Secondly, the process should ensure that adjustments on financial statements reflect estimated salaries and income taxes. Carmichael, Whittington & Graham (2007) noted that “for dispositions, the adjustments should include deletion of the divested business and adjustments of expenses incurred on behalf of an organization” (p. 64). Thirdly, it must be ensured that tax effects of pro forma adjustments be shown separately and ordinarily be calculated at the statutory rate in effect during the periods presented. Carmichael, Whittington & Graham (2007) indicated that the statements should be in columnar form, presenting historical statements, pro forma adjustments, and the pro forma totals.
Two applications that can be used to forecast financial statements
The first application that can be used is Microsoft Excel. This spreadsheet program is a useful computational tool for preparing financial statements for forecasting. Weil & Maher (2005) says that the proper design and the preparation of a spreadsheet for pro forma financial statements provide an excellent learning process to enhance and solidify understanding of the relationships between various financial statement items. Weil & Maher (2005) further noted that using spreadsheet to adjust financial statement saves considerable time when making forecast in the future.

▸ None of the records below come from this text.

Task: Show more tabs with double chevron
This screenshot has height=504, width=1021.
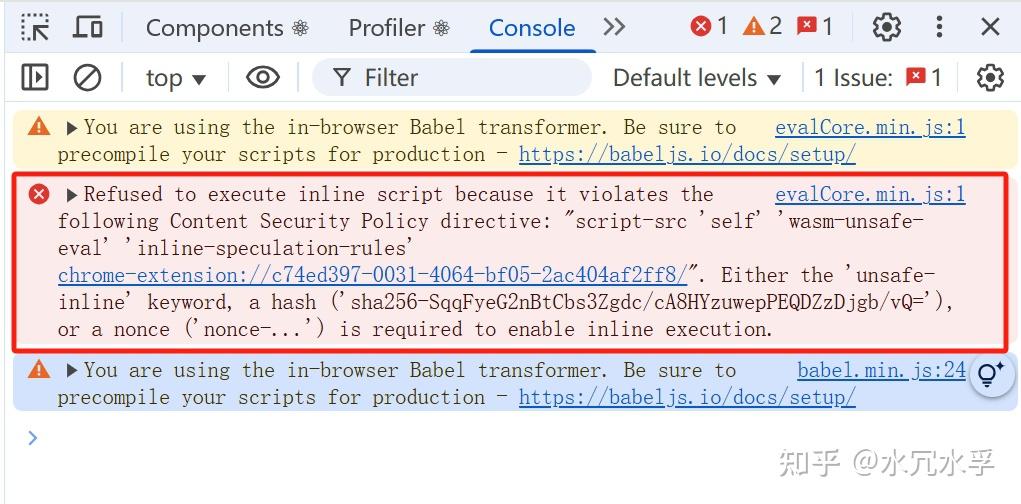Action: pyautogui.click(x=613, y=27)
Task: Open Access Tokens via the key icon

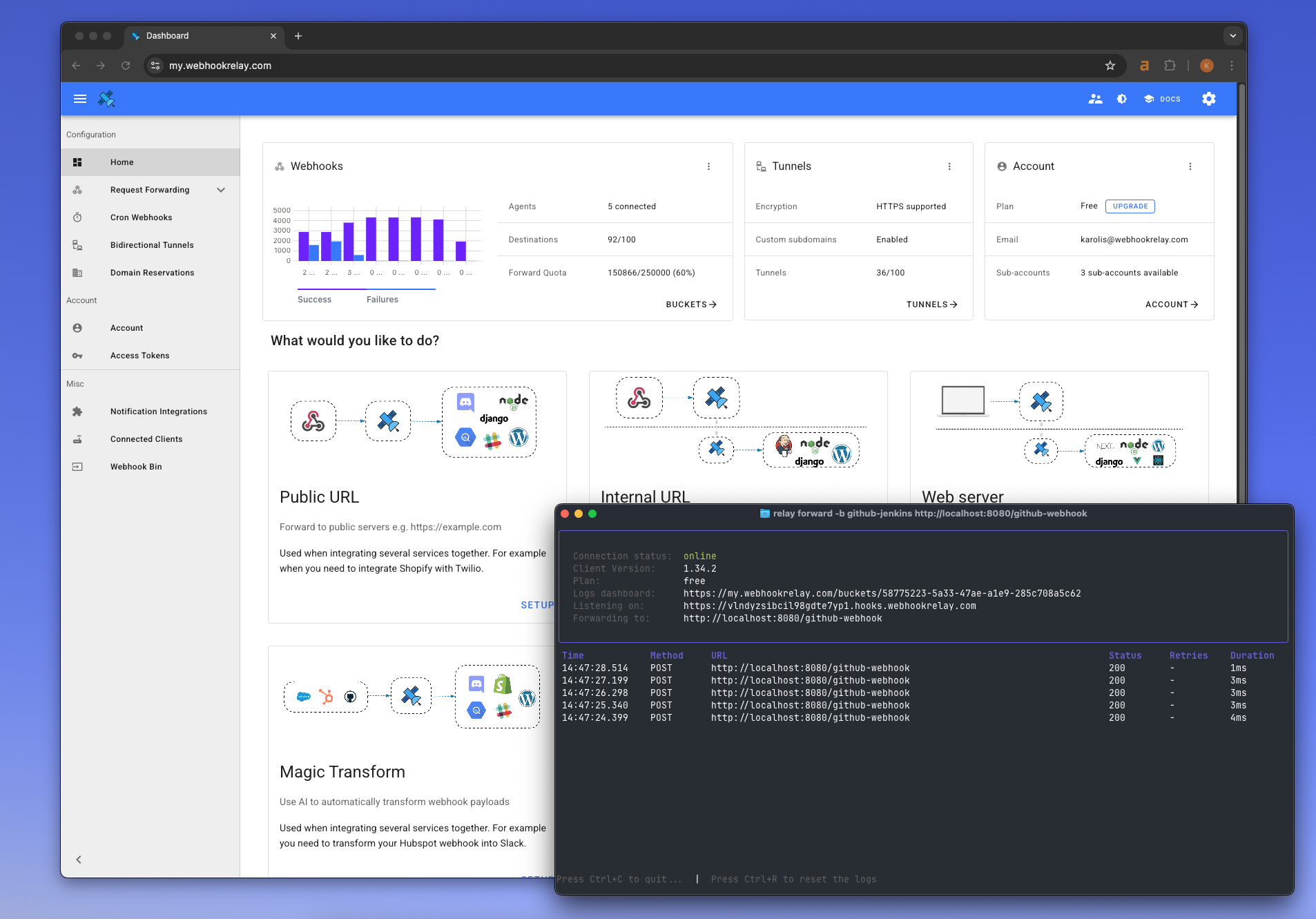Action: tap(77, 356)
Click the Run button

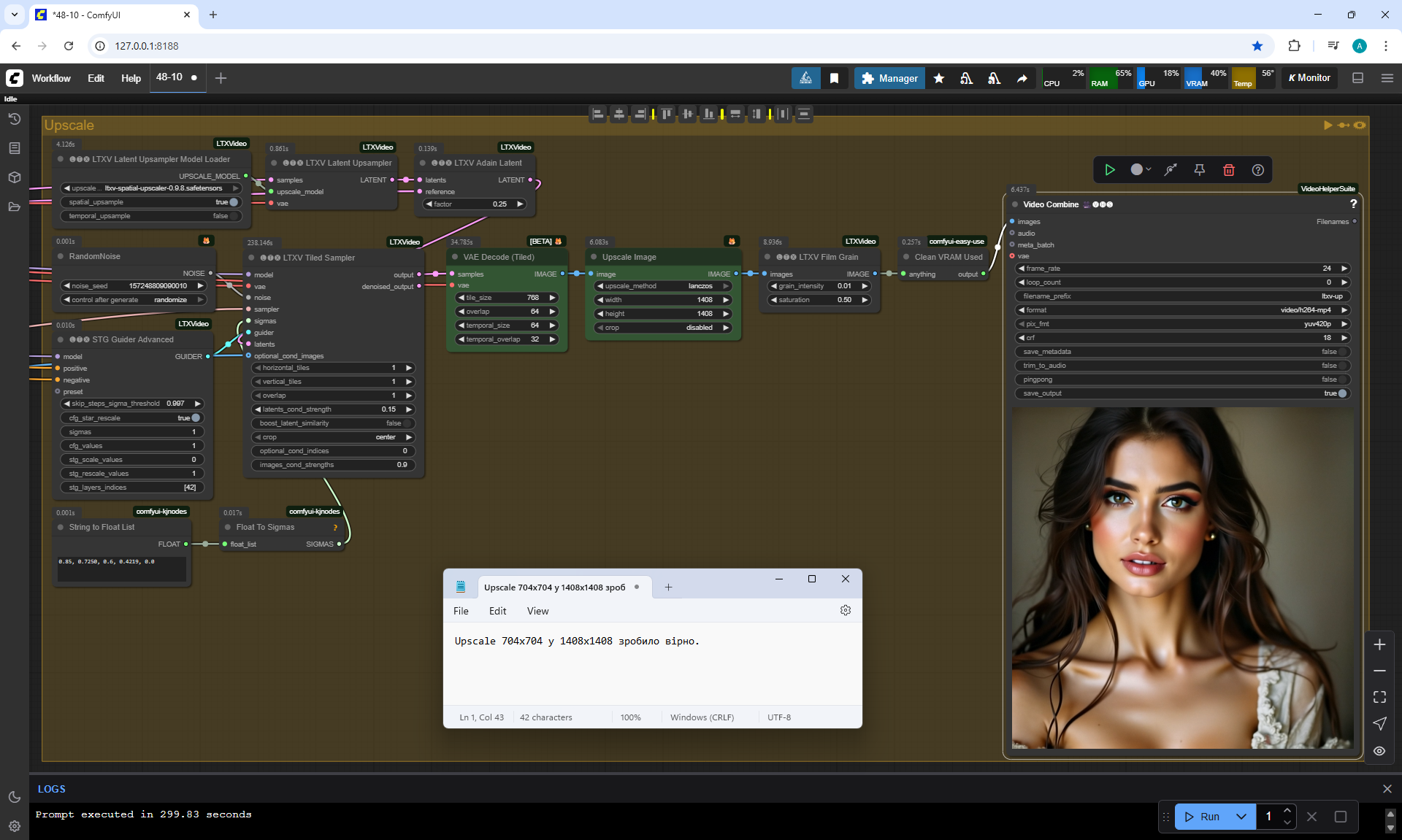click(1202, 817)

The second application that can be used to give forecasted financial statements is Lotus 1-2-3. Groppelli & Nikbakht (2006) noted that Lotus 1-2-3can be used to breakdown the major categories in the financial statements in order to trace areas deserving special attention. Lotus 1-2-3 application permits a person to set up what if assumptions that indicates how the adjustments in the financial statement might change a firms forecasts, given various economic scenarios, asset changes and sales projections (Groppelli & Nikbakht, 2006).